Can Oprah Revive Weight Watchers?


Weight Watchers, Inc. finally posted a gain in its stock this year, on the news that media giant Oprah Winfrey purchased a 10 percent stake in the company.

Despite her history of weight loss attempts, this will be the first time that Winfrey has joined Weight Watchers, much to the satisfaction of the 52-year-old company. With her endorsement, Weight Watchers hopes to recharge its customer base and fuel a reinvention that will better appeal to millennials.

Oprah is very, very powerful. According to data from the Omnicom Group-owned Marketing Arm, Winfrey ranks number four out of the most powerfully influential celebrities in the customer mind. Only Kate Middleton, Bill Gates and Taylor Swift outrank her. That could spell a massive turnaround for the ailing brand, one that both Winfrey and Weight Watchers are banking on.
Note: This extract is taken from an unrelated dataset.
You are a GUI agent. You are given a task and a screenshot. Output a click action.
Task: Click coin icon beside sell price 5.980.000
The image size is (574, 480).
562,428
With competition like Under Armor Inc.’s MyFitnessPal, Weight Watchers, Inc., needs all the help it can get. Although it has long promoted a healthy lifestyle through gradual diet change and exercise, Weight Watchers has struggled to appeal to younger users, who are increasingly using apps to track their food intake.

What about Oprah’s fan base? Although Winfrey isn’t an icon for this generation yet, her enormous fan base may provide a means to stop the revenue plummet that Weight Watchers has been experiencing for the last 10 quarters. Once income has stabilized again and the brand is back on the radar, Weight Watchers can focus more on recruiting younger users.

It’s important to note that this is the first major weight loss brand that Winfrey has agreed to partner with despite countless offers. “What made Weight Watchers different is that the mission of the brand is in perfect alignment with her own ideas,” stated Winfrey’s spokesperson Nicole Nichols, according to the Wall Street Journal. Although Winfrey has no current plans for her magazine or television station to feature Weight Watchers brand, “that could change down the road.”

Winfrey agreed to pay $43 million for 6.4 million shares and another $14 million option on an additional 3.5 million shares. Based on the stock price the day after the deal, she’s already sitting on $75 million in paper profit. That’s a promising reset for the five decades old weight loss brand.